----- PROVIDED MATERIAL -----

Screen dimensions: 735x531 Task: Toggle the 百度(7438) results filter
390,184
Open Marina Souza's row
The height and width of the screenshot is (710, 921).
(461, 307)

-----

Go through the records above and write each one out again exactly.

EXERCISE ANSWER =
Screen dimensions: 735x531 Task: Toggle the 百度(7438) results filter
390,184
Open Marina Souza's row
The height and width of the screenshot is (710, 921).
(461, 307)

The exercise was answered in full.